Le boycott économique des entreprises et des enterprises et des produits israéliens est-il légal en France ?

Ivar Ekeland | AURDIP | 8 Octobre 2012 La situation actuelle est loin d’être éclaircie, mais n’est pas nécessairement défavorable au mouvement BDS. Il se heurte à une volonté répressive….

Ivar Ekeland | AURDIP | 8 Octobre 2012

La situation actuelle est loin d’être éclaircie, mais n’est pas nécessairement défavorable au mouvement BDS. Il se heurte à une volonté répressive du Ministère de la Justice, qui a donné instruction aux procureurs de poursuivre les actes de boycott des produits israéliens. Ces instructions, émanant du gouvernement précédent, ont été renouvelées par le gouvernement actuel dès le mois de mai 2012, ce qui montre que la volonté politique de réprimer le boycott transcende les partis, quitte à faire dire aux textes ce qu’ils ne disent pas. Heureusement, les juges du siège n’ont, dans la plupart des cas, pas suivi le gouvernement dans son interprétation tendancieuse.

Le Ministère de la Justice propose de combiner l’article 24 alinéa 8 de la loi de 1881 avec l’article 225-2 du code pénal pour établir la condamnation de ceux qui appellent au boycott. Cette combinaison est très critiquable. D’une part, l’article 225-2 du code pénal qui interdit l’entrave à l’exercice d’une activité économique a été adopté en 1977 pour éviter que les entreprises françaises ne soient obligées de boycotter les entreprises israéliennes lorsqu’elles commercent avec des entreprises d’Etats membres de la Ligue arabe. D’autre part l’article 24 alinéa 8 de la loi de 1881 sur la presse a été adopté en 1972 interdit les appels à la discrimination contre des individus fondée notamment sur différents critères (notamment la nation), limitant ainsi la liberté d’expression dans une logique de lutte contre les discriminations et le racisme. Le premier texte condamne le fait d’entraver une activité économique, le deuxième texte condamne l’appel à la discrimination, et le gouvernement demande aux procureurs de combiner les deux pour condamner l’appel au boycott. Une telle combinaison, qui n’était manifestement pas dans les intentions du législateur, n’est pas possible en droit pénal.
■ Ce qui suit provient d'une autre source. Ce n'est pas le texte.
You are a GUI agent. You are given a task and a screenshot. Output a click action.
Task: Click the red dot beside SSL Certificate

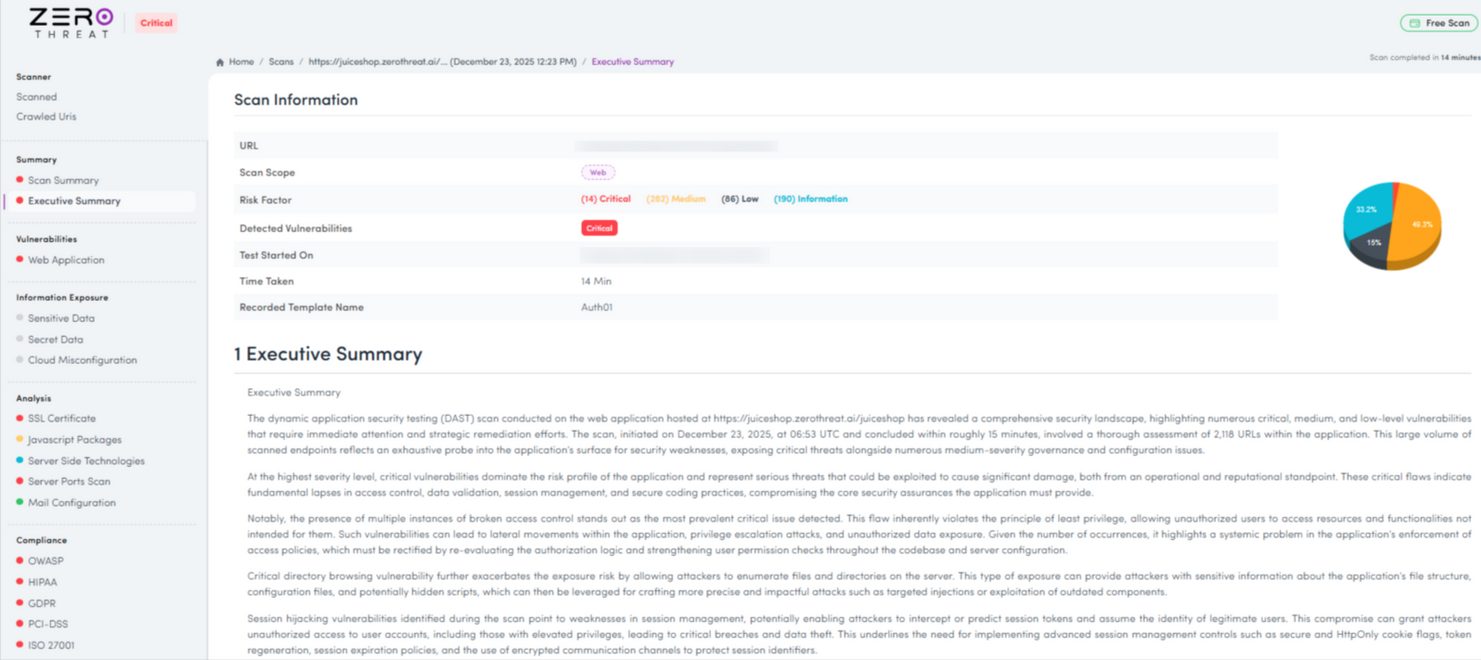tap(19, 418)
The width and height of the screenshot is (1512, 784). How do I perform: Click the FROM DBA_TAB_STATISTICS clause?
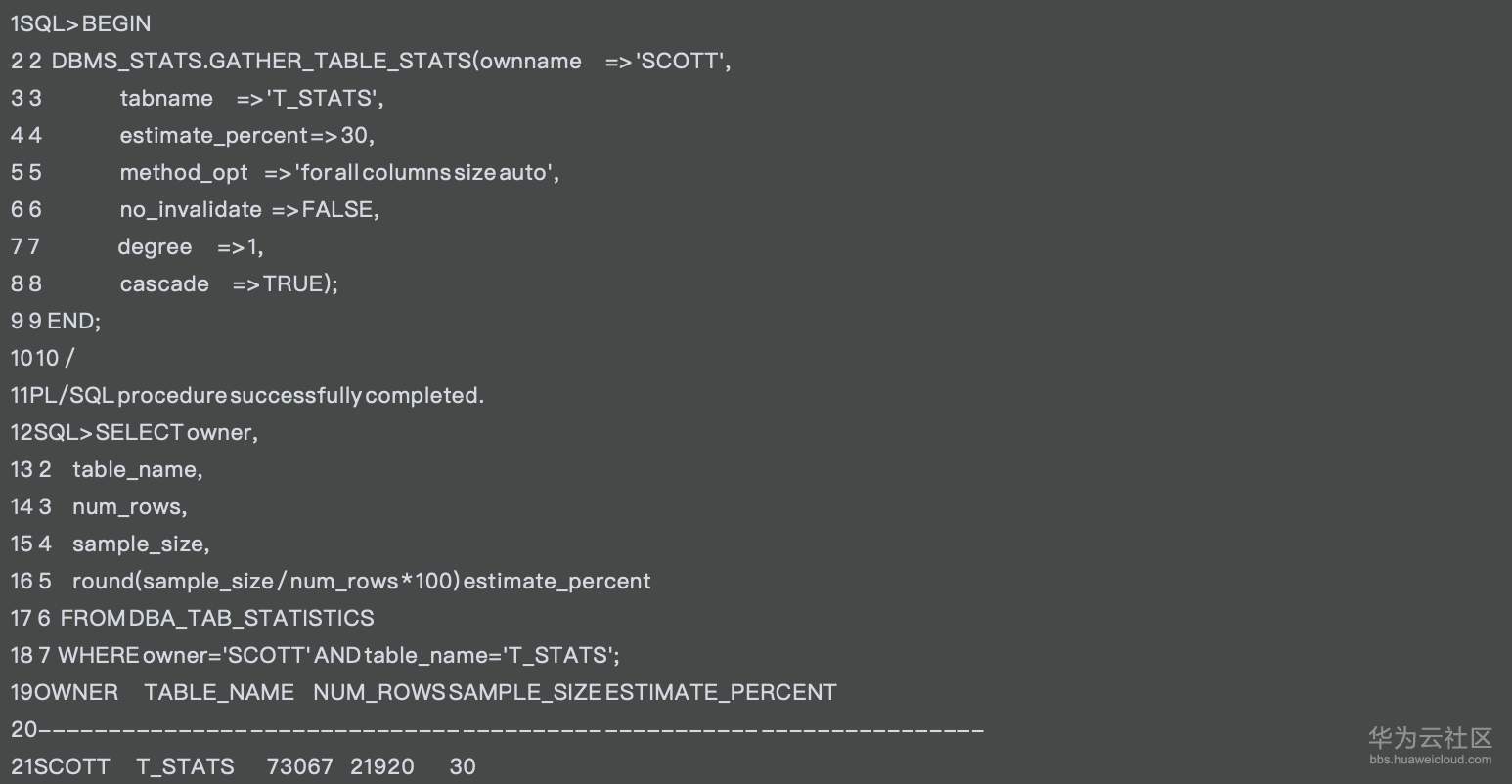(217, 618)
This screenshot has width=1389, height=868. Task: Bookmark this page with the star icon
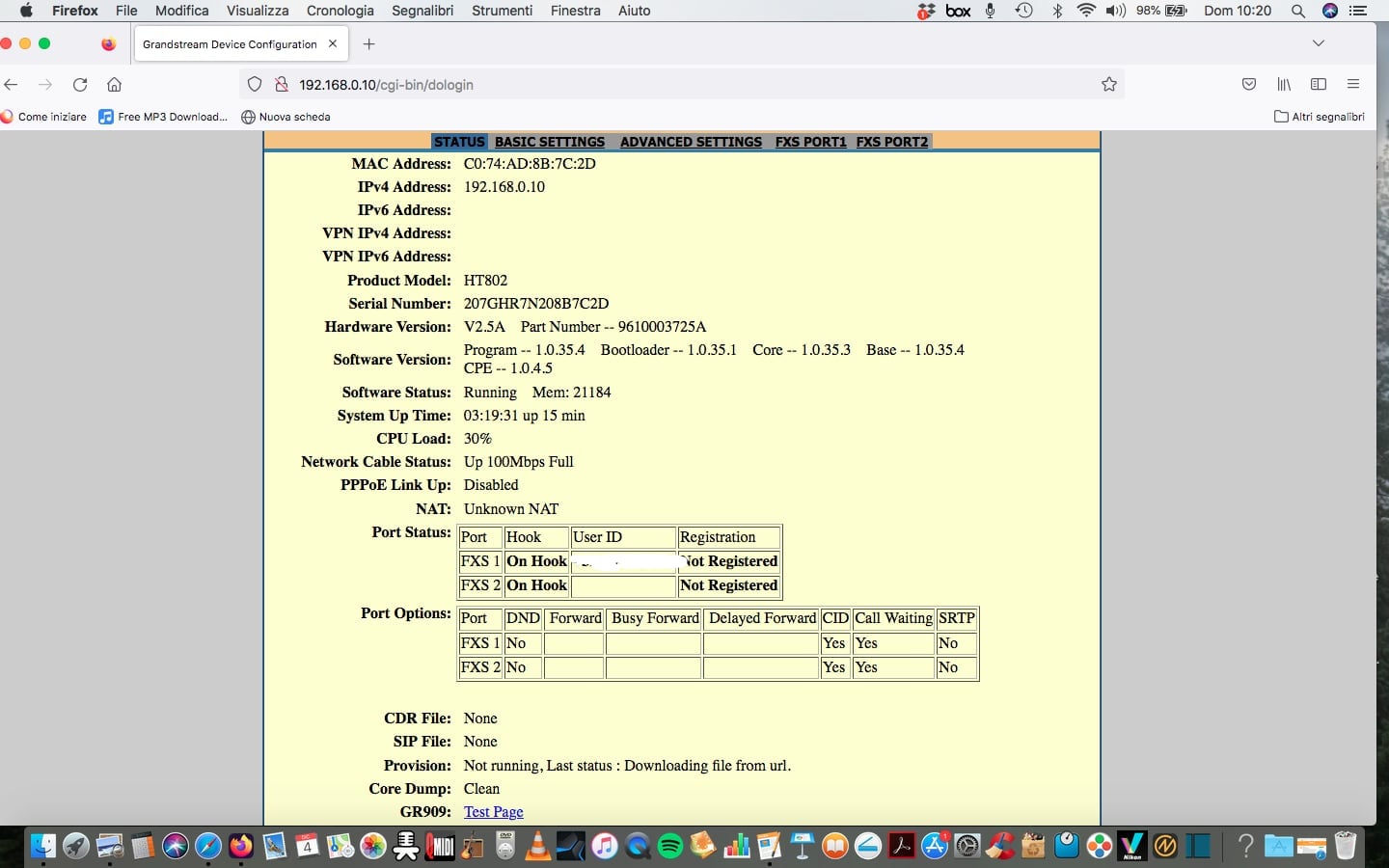1109,85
Pour éclairer cette discussion, nous vous proposons quatre documents, qui sont des commentaires d’arrêts récents:

– un arrêt de la Cour d’Appel de Bordeaux, en date du 22 Octobre 2010, confirmant la condamnation en première instance d’une militante BDS.

– un jugement du Tribunal de Grande Instance de Mulhouse, page 1 et page 2, en date du 15 Décembre 2011, relaxant les prévenus du chef d’un appel citoyen au boycott

– un jugement du Tribunal de Grande Instance de Paris, en date du 8 Juillet 2011, relaxant la prévenue du chef d’un appel au boycott

– un arrêt de la Cour d’Appel de Paris en date du 24 Mai 2012 confirmant l’arrêt précédent (mais condamnant la prévenue d’un autre chef)

Pour être complet, voici un arrêt de la Cour de Cassation, confirmant l’arrêt de la Cour d’Appel de Bordeaux. On voit que sur ce terrain aussi, il faut se battre pour imposer le droit. En fin de compte, ce qui est visé, c’est la liberté d’expression des citoyens.